Christoph Rademacher
Since 2011 Christoph Rademacher has been a research group leader in the Department of Biomolecular Systems at the Max Planck Institute of Colloids and Interfaces in Potsdam. His Structural Glycobiology Group develops targeted delivery devices for the application in cancer immunotherapy. With the help of specific small molecules that bind to immune cells receptors and the uptake of defined nanoparticles will be promoted. In the future, these particles will reactivate the immune cells against cancer.

ERC Starting Grants
ERC Starting Grants are awarded to researchers of any nationality with two to seven years of experience since completion of the PhD (or equivalent degree) and a scientific track record showing great promise.

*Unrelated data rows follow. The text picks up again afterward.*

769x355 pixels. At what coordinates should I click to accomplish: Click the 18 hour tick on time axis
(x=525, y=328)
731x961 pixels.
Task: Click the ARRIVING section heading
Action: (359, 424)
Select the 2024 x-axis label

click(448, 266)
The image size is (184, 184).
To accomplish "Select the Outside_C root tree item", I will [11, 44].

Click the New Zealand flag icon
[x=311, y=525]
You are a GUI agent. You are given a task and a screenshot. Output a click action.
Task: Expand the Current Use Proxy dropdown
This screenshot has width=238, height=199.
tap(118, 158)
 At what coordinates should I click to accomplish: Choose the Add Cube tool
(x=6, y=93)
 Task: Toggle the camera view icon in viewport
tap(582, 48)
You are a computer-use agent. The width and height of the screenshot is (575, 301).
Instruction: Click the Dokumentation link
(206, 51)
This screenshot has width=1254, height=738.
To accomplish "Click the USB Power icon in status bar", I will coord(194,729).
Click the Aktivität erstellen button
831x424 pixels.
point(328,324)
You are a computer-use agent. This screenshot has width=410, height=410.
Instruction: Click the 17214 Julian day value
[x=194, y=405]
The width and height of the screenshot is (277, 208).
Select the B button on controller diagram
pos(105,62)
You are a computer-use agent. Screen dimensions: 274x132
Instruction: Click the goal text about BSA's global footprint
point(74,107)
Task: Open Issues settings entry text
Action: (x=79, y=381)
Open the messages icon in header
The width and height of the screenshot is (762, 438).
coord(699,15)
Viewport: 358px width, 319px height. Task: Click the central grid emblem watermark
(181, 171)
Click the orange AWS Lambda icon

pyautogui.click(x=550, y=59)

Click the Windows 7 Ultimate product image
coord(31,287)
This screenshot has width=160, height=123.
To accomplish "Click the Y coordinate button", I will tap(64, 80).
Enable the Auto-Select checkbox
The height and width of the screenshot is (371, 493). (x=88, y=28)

The research must be conducted in a public or private research organisation located in one of the EU Member States or Associated Countries. The funding (maximum €1.5 million per grant) is provided over up to five years. Two thirds of the ERC budget is earmarked for the early-career researchers – the Starting Grant and Consolidator Grant schemes - and calls for proposals are published once a year for each scheme.